The European Tour has had a presence in the country since 1989 when the Dubai Desert Classic was first held. The Emirates Golf Club was the only grass course in the country then.
Now, the UAE boasts 21 golf courses and this spurt, coupled with the economic downturn, has hurt business at most clubs, according to Chris White, the general manager of Aldar Golf. "Golf and any business, in any region, any country, has to be supply to demand related," he said.
"The economy over the last two years has been extremely challenging. But combined with that was the opening of four new golf courses in the last two years, Yas Island, Saadiyat and Earth and Fire.

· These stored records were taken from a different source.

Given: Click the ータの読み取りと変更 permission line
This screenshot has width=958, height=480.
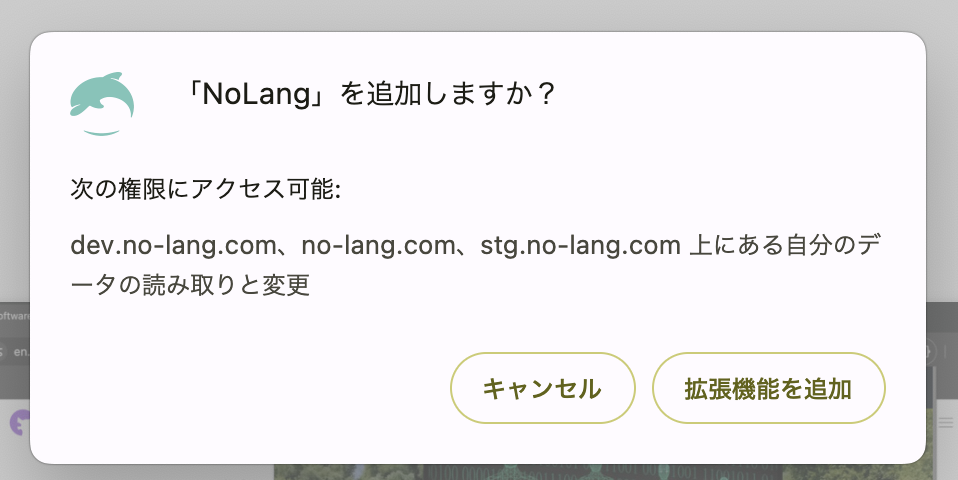Looking at the screenshot, I should (x=190, y=285).
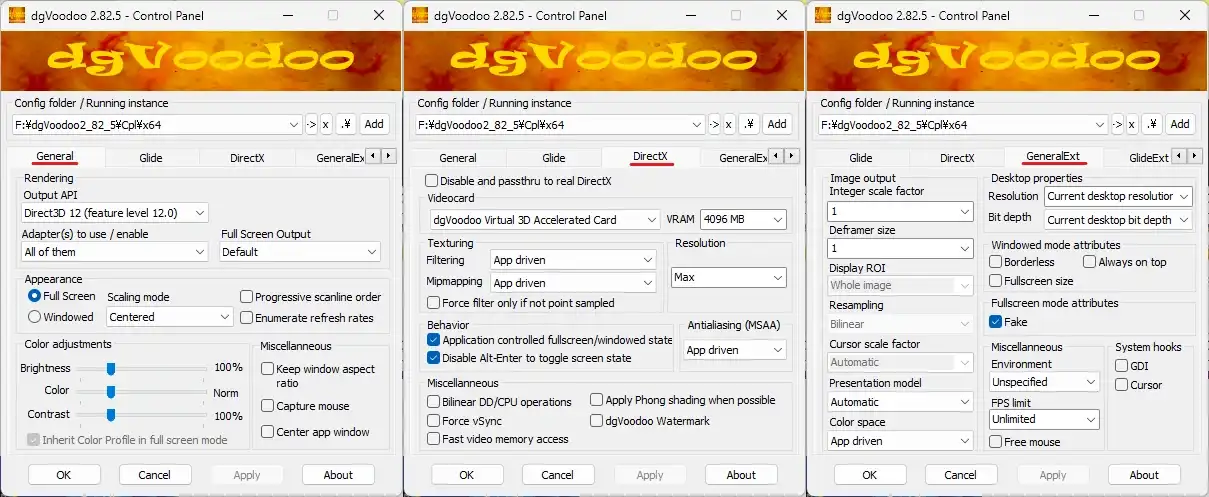Screen dimensions: 1209x497
Task: Click the dgVoodoo title bar icon in the DirectX window
Action: (x=417, y=15)
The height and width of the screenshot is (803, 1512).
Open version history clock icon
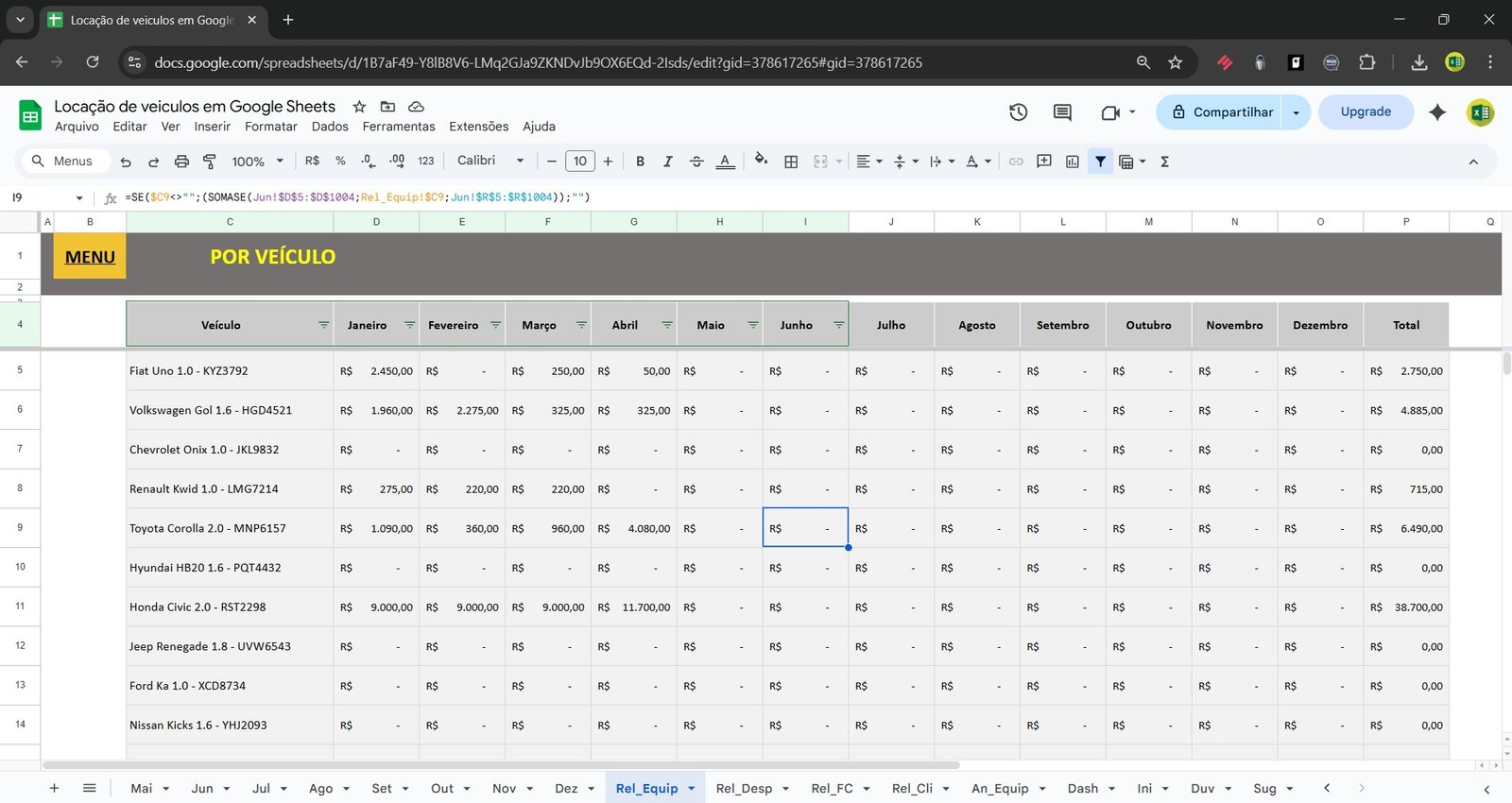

"So not only were we going into a period of time when people were unsure about taking out a membership, but all of a sudden there were 72 new holes of golf to choose from.
"When we opened the Abu Dhabi Golf Club in 1999, we had 600 members in a heartbeat. Where we are right now, it's all about market share. Consumers have a lot more choice than they had in previous years."
Christopher May, the general manager of Dubai Golf, says clubs in Dubai have been able to withstand the economic downturn.
"Emirates Golf Club and the Dubai Creek Golf and Yacht Club are all built on established business models," May said. "They have been through the bad times but have survived because of a business model that works and because of their loyal members, guests and visitors."